◆ **DESCRIPTION OF THE TASK**
The word "info" marks the lines to keep; find each one in the data and copy it.

◆ **SUPPLIED ENTRIES**
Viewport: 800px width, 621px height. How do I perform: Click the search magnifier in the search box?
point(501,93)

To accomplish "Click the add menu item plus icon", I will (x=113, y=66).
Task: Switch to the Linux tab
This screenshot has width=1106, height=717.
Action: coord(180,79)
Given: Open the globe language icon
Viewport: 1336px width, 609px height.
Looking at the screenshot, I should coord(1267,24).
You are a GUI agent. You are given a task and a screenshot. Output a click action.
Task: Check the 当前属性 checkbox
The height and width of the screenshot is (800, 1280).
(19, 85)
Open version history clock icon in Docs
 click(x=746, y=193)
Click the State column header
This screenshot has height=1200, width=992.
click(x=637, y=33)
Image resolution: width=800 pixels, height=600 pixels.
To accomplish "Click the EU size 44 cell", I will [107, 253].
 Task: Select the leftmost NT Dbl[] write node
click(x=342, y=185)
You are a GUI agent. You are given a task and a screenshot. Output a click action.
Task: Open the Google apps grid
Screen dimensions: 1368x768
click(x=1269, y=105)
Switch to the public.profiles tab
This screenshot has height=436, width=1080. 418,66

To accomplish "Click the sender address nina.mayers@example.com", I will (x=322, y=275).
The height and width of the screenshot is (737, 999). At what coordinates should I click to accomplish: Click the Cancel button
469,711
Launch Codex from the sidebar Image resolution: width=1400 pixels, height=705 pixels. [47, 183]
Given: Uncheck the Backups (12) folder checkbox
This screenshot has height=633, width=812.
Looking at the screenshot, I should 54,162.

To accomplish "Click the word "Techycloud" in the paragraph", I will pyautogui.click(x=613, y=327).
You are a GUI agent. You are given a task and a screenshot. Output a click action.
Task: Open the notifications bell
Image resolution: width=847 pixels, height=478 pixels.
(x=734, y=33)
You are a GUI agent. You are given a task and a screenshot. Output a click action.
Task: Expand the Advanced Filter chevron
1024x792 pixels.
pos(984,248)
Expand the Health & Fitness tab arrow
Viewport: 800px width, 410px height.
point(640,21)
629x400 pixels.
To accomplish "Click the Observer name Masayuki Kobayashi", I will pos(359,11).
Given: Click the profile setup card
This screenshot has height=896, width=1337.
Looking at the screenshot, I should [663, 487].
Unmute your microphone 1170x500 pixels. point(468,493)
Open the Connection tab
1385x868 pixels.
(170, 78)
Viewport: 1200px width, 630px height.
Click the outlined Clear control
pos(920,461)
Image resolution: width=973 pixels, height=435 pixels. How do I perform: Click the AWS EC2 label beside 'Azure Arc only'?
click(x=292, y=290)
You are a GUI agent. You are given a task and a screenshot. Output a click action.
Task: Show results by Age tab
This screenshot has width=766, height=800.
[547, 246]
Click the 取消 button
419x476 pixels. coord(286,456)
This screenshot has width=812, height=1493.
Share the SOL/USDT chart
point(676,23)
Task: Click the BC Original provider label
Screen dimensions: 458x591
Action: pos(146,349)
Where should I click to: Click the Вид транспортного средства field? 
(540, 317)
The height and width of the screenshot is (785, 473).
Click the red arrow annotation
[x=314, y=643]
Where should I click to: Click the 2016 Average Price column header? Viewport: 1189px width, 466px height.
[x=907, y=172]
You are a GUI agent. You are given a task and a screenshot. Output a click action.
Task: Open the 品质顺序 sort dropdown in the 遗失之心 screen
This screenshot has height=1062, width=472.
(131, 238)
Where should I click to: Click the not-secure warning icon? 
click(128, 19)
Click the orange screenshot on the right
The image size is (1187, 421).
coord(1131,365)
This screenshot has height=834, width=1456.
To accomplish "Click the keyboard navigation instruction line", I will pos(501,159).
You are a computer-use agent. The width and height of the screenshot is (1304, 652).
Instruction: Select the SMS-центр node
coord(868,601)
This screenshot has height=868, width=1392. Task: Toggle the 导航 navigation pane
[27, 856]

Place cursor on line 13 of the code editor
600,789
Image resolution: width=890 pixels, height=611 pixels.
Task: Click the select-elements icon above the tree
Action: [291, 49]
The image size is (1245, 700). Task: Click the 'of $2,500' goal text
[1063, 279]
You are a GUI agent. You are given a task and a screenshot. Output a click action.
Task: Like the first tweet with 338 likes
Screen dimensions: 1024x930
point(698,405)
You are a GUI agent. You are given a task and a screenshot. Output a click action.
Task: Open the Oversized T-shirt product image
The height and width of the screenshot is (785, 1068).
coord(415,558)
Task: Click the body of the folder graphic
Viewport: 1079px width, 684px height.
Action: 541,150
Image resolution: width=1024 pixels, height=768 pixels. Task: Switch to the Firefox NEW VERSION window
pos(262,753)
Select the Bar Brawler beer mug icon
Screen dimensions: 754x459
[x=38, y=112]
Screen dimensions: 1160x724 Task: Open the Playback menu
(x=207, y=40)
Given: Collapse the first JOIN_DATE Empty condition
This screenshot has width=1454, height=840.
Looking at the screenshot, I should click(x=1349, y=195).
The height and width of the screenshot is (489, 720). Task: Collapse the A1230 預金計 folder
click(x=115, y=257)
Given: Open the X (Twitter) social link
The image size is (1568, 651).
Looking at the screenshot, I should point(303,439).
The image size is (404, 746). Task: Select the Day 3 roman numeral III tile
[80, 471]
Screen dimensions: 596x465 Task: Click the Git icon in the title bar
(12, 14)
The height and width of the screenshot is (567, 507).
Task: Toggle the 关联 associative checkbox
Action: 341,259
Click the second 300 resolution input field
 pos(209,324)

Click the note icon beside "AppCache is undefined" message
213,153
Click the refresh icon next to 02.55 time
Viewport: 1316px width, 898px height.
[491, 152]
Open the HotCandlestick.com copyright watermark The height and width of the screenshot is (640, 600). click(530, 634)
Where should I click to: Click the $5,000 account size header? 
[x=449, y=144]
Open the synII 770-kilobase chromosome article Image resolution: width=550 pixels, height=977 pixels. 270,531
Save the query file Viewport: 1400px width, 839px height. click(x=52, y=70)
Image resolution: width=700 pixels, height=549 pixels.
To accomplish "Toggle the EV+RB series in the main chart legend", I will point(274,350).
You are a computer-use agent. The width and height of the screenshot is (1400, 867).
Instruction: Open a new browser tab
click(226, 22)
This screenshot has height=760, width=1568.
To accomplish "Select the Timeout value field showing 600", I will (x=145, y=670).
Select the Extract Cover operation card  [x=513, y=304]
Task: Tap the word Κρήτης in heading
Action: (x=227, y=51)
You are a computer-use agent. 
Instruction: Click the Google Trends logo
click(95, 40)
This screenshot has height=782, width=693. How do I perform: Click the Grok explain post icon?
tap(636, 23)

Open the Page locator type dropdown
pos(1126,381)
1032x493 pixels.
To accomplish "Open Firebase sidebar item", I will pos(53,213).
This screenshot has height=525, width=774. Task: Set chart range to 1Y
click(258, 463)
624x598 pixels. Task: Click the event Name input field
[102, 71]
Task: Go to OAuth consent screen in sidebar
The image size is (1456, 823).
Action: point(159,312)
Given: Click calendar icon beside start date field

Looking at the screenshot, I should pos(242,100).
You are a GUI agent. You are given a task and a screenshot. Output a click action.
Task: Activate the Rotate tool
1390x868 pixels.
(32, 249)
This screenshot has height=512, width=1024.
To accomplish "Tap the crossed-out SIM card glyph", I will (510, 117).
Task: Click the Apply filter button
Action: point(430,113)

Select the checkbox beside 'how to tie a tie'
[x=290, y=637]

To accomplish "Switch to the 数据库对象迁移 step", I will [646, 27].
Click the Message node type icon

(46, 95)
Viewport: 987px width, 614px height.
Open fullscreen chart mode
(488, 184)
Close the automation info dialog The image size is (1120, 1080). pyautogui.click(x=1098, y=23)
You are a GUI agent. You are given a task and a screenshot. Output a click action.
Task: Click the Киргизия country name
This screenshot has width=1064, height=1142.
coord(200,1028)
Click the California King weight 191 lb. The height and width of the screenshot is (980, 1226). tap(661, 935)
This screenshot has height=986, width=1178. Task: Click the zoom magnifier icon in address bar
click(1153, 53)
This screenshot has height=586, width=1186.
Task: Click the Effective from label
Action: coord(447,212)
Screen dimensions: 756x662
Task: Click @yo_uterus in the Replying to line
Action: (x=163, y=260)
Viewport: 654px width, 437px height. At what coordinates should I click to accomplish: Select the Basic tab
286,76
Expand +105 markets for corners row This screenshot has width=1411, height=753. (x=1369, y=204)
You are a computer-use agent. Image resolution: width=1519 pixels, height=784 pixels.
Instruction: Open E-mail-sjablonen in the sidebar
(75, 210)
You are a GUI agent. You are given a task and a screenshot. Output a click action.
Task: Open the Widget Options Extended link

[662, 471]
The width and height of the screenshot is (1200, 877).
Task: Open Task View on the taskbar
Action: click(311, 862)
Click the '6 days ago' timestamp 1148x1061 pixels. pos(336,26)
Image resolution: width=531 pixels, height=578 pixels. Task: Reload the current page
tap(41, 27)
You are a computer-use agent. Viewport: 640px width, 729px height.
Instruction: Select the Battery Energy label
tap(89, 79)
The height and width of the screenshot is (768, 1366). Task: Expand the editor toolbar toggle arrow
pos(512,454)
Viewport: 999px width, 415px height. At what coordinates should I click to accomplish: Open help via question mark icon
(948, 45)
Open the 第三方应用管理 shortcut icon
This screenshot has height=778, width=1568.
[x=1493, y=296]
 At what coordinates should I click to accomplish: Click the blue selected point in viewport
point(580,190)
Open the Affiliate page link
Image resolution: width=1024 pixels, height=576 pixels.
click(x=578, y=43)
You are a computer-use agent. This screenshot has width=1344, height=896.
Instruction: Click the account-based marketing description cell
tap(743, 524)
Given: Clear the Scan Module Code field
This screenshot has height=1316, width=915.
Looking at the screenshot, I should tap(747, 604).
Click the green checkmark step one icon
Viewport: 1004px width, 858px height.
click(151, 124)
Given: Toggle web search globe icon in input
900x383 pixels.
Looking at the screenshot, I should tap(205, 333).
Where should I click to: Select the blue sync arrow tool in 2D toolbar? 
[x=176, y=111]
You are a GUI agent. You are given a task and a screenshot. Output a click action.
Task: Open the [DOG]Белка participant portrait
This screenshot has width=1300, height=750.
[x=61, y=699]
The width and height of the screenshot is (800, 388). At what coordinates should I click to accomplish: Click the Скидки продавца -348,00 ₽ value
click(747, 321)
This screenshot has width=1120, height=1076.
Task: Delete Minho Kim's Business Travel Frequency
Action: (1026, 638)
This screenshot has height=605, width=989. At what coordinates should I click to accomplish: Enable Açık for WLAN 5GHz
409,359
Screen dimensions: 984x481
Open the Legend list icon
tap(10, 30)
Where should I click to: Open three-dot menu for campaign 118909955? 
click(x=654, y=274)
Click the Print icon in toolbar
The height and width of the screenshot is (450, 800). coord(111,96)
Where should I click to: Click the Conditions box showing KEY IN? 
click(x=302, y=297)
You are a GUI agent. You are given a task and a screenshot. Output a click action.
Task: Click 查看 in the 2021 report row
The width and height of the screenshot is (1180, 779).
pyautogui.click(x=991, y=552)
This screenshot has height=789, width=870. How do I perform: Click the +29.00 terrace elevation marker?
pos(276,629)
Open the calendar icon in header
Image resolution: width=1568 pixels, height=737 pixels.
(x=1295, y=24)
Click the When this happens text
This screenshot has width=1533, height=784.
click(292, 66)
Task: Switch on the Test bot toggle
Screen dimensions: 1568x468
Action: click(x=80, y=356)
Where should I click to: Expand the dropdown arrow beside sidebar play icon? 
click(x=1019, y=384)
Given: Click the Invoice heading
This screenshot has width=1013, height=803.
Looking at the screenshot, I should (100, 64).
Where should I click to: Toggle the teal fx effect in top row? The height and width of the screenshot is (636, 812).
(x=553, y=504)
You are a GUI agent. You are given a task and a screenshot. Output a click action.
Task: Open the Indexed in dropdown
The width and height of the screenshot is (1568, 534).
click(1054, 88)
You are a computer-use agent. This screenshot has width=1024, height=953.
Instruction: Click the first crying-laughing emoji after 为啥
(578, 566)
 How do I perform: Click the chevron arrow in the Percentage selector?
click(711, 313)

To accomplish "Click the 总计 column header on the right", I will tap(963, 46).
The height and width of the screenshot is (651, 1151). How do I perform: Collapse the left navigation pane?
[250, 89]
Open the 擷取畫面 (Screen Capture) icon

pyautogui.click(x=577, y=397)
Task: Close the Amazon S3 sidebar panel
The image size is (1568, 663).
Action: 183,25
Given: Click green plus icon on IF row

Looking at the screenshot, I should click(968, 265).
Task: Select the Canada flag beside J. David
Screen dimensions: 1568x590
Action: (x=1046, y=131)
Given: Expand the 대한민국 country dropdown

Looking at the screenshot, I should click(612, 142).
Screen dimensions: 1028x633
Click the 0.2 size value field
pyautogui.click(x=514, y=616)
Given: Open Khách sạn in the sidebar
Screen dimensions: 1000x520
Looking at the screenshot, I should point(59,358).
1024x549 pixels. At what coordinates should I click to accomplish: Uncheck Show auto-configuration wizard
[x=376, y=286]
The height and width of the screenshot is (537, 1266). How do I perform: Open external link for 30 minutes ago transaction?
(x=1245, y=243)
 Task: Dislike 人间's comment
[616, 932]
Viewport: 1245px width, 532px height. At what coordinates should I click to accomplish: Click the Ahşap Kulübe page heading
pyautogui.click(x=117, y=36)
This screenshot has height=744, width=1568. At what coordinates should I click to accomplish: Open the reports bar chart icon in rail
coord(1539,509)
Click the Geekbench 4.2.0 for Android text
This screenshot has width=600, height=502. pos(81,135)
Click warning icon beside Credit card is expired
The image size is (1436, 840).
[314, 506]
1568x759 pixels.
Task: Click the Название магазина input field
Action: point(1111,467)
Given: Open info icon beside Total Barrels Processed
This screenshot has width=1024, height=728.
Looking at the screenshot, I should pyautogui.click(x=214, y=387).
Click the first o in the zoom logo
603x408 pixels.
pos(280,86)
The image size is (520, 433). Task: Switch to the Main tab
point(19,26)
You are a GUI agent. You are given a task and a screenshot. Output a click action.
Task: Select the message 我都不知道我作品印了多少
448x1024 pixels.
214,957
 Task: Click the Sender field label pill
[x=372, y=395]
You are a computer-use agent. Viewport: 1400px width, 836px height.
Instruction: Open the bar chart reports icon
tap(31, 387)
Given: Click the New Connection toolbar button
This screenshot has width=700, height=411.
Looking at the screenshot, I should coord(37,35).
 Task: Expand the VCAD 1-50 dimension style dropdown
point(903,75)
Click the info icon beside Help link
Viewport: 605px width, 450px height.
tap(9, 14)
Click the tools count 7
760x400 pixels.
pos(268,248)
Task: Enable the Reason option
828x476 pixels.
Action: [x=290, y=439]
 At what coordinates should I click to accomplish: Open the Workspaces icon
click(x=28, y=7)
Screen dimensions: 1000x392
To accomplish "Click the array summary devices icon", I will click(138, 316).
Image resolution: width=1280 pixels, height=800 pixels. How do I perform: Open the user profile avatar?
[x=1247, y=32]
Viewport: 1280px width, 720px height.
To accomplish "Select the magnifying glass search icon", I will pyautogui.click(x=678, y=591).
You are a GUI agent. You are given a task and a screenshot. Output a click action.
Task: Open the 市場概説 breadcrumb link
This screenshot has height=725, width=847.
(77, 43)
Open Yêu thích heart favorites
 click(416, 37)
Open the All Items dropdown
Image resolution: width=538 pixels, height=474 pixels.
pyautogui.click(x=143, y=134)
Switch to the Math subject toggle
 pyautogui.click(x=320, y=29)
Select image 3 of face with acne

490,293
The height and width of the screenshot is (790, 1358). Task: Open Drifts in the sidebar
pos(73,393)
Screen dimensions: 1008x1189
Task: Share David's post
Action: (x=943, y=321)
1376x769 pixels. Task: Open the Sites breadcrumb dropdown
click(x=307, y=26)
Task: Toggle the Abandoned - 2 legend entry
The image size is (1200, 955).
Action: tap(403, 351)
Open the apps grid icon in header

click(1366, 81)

◆ **SOLUTION FOR THIS PROBLEM**
Close the automation info dialog The image size is (1120, 1080). pyautogui.click(x=1098, y=23)
Given: Open info icon beside Total Barrels Processed
Click the info icon beside Help link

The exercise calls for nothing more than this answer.